What the task requires — Render every line of the material below as a Markdown table with the columns "No." and "Text", numbering the rows and skipping blank lines. Leave the pictures out.

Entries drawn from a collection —

-=-=-=-=-

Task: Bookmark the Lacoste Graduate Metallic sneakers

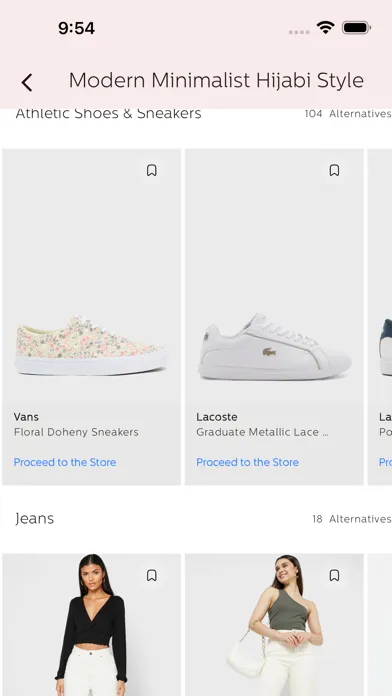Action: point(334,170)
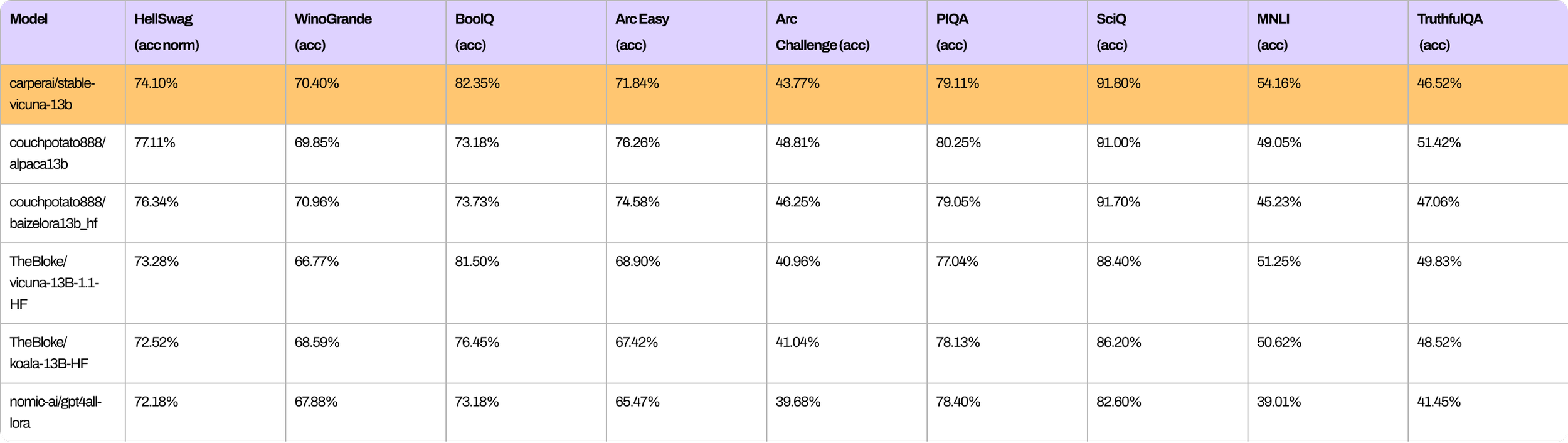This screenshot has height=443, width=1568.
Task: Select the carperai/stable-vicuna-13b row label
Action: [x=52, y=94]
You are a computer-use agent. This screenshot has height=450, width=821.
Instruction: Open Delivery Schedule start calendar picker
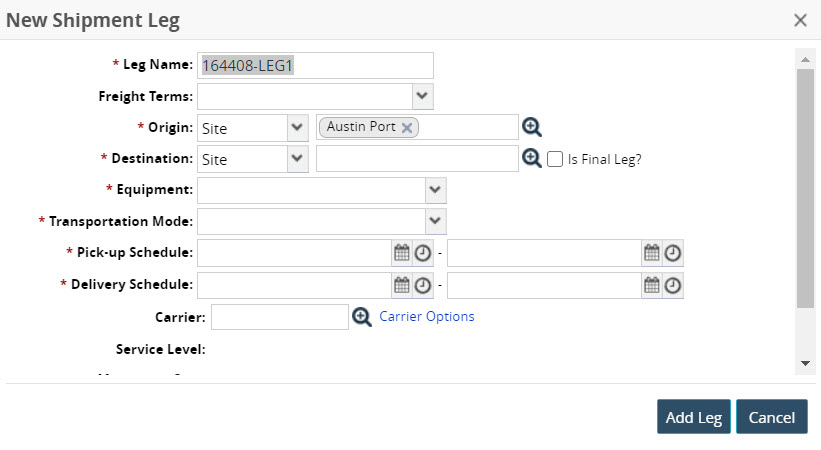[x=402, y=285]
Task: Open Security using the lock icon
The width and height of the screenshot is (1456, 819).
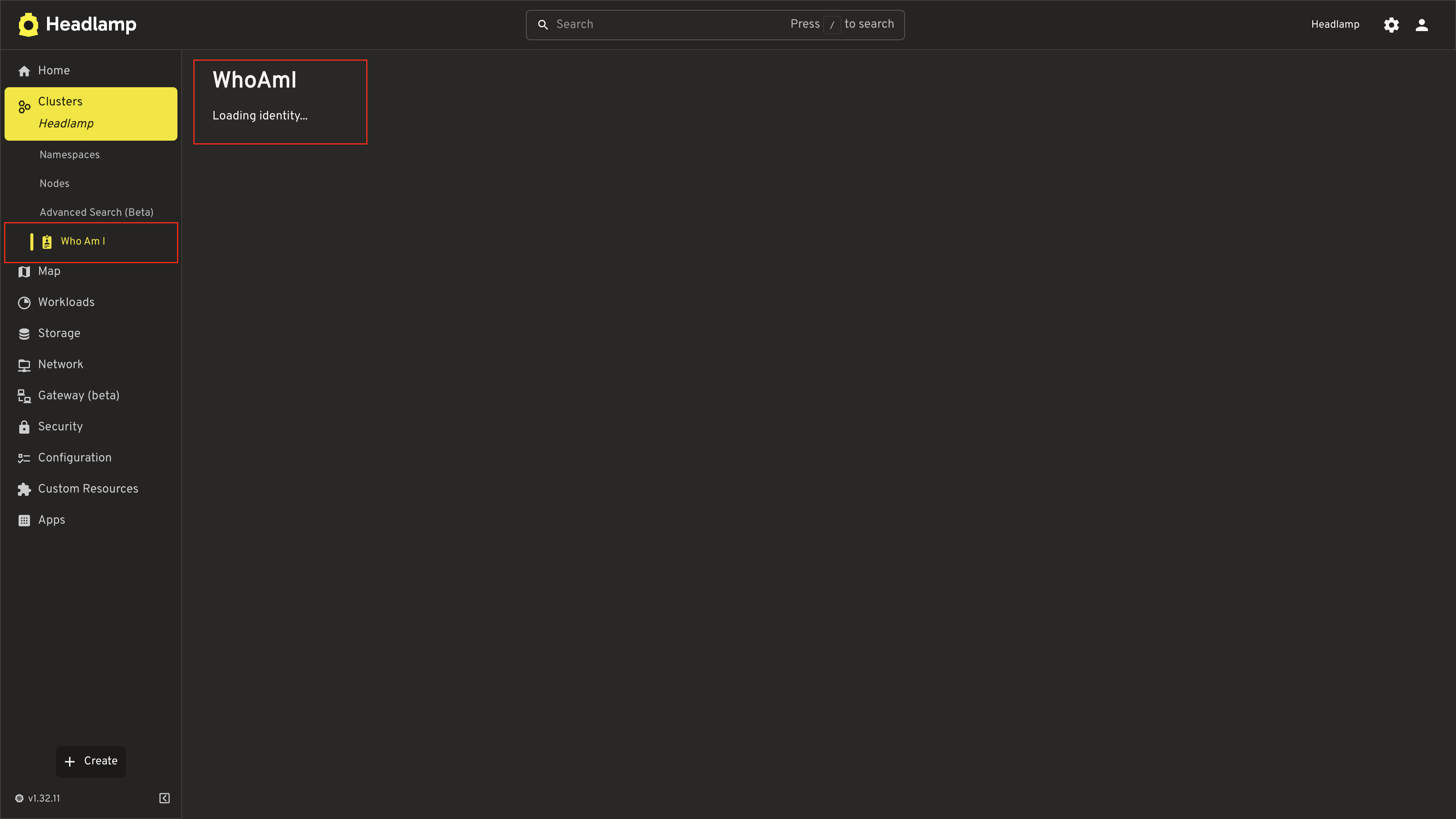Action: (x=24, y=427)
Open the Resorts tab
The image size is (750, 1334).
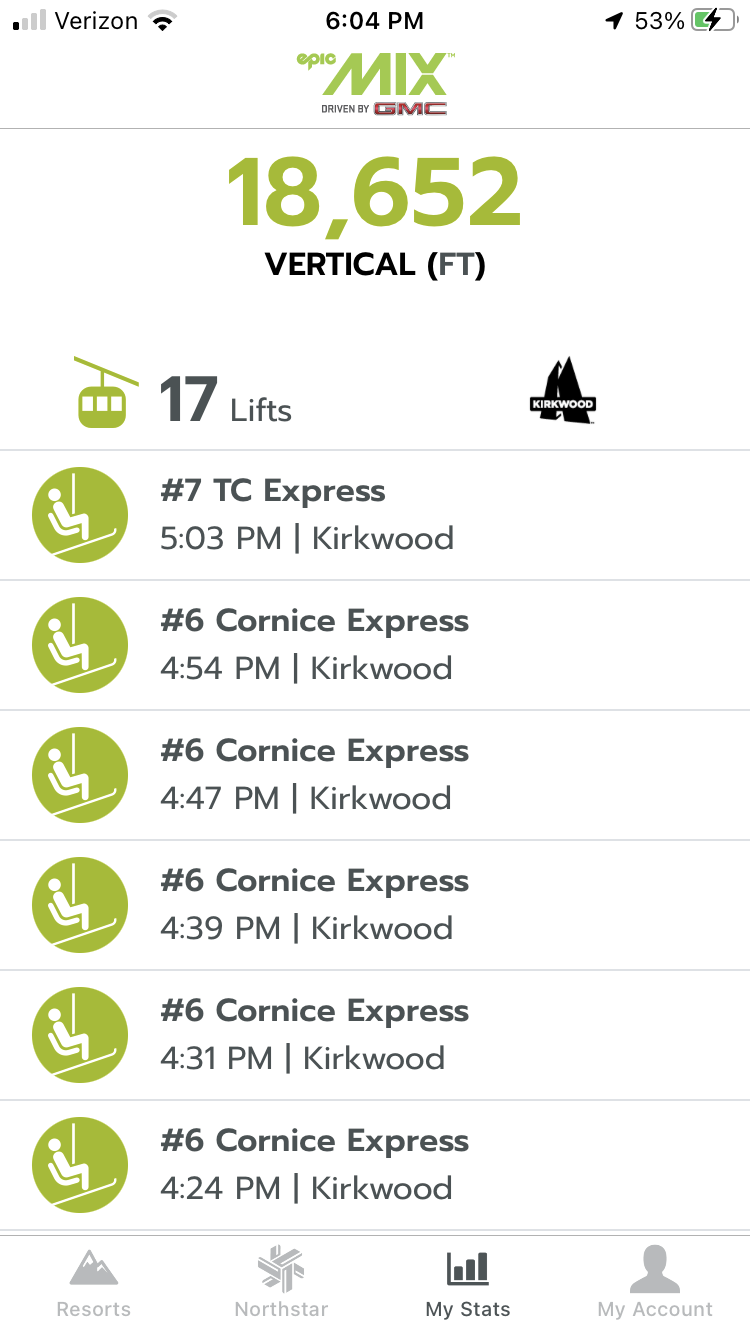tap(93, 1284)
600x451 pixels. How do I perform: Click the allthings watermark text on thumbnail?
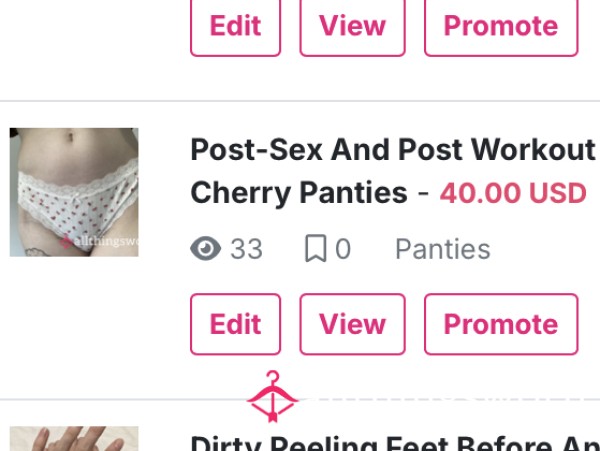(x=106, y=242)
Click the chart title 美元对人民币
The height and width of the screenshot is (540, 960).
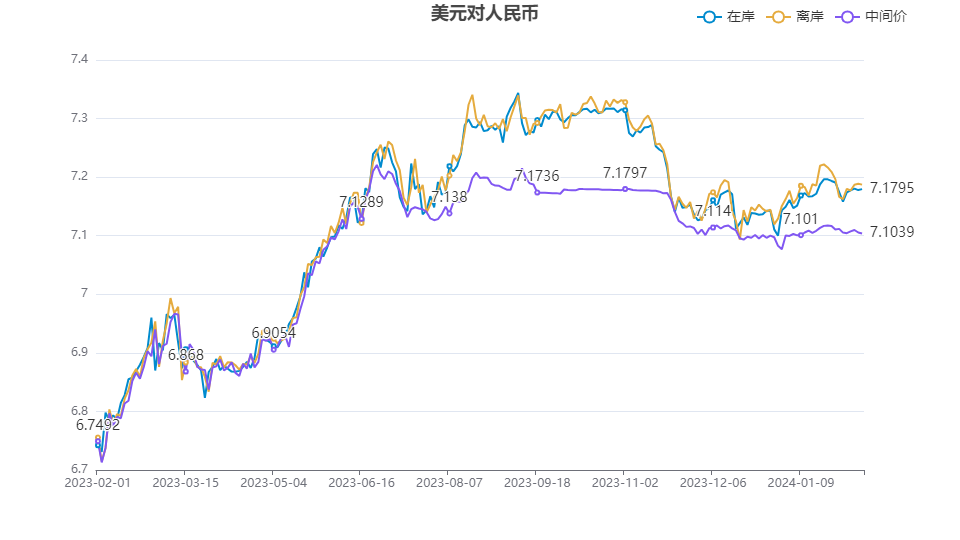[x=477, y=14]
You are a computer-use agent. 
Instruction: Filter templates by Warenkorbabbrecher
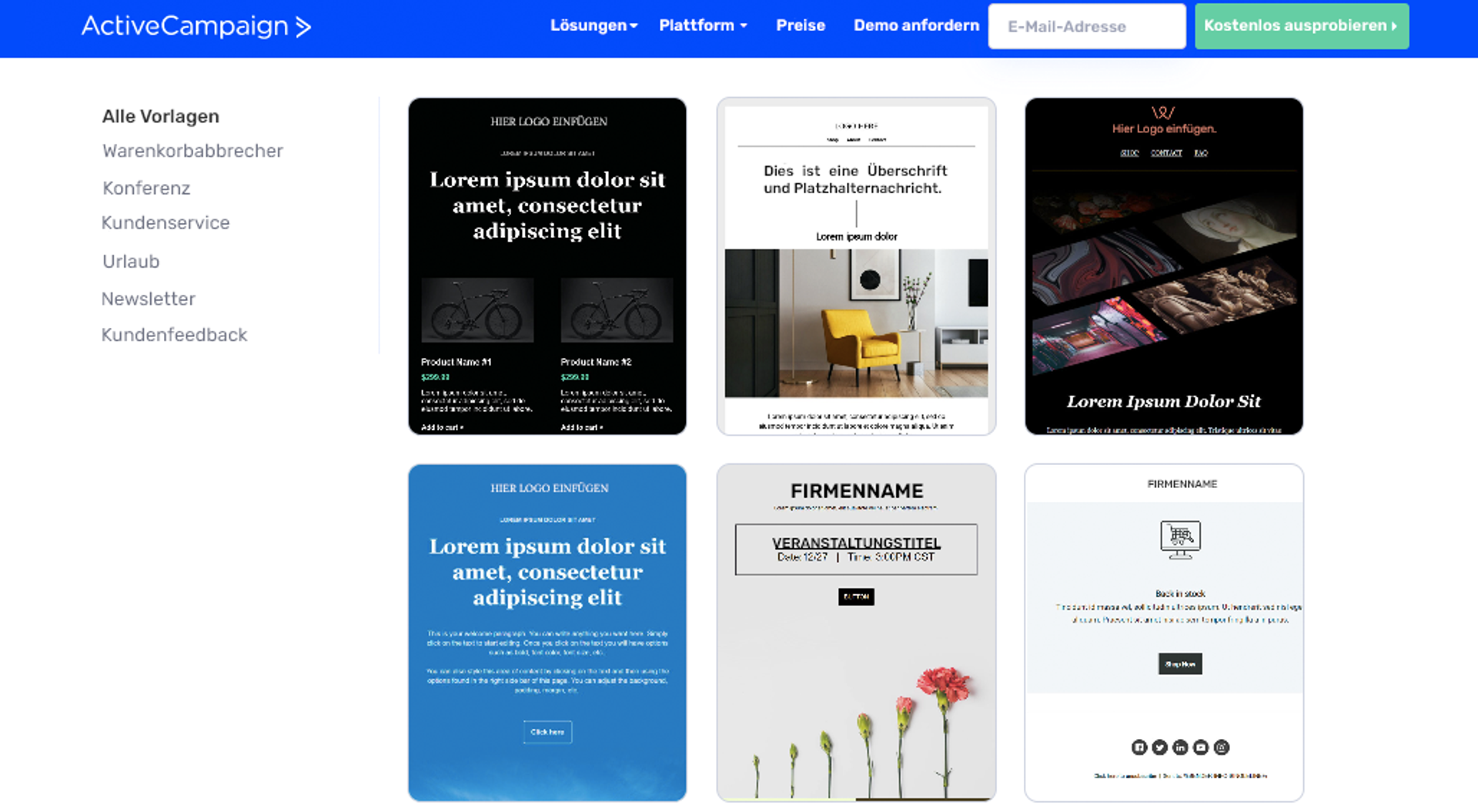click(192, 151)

-=-=-=-=-

Task response —
| No. | Text |
|---|---|
| 1 | Task: Bookmark the Lacoste Graduate Metallic sneakers |
| 2 | Action: point(334,170) |
| 3 | This screenshot has height=443, width=1568. |
| 4 | Task: Select the carperai/stable-vicuna-13b row label |
| 5 | Action: [x=52, y=94] |
| 6 | You are a computer-use agent. This screenshot has height=450, width=821. |
| 7 | Instruction: Open Delivery Schedule start calendar picker |
| 8 | [x=402, y=285] |
| 9 | Task: Open Security using the lock icon |
| 10 | The width and height of the screenshot is (1456, 819). |
| 11 | Action: (x=24, y=427) |
| 12 | Open the Resorts tab |
| 13 | The image size is (750, 1334). |
| 14 | tap(93, 1284) |
| 15 | 600x451 pixels. How do I perform: Click the allthings watermark text on thumbnail? |
| 16 | (x=106, y=242) |
| 17 | Click the chart title 美元对人民币 |
| 18 | The height and width of the screenshot is (540, 960). |
| 19 | [x=477, y=14] |
| 20 | You are a computer-use agent.  |
| 21 | Instruction: Filter templates by Warenkorbabbrecher |
| 22 | click(192, 151) |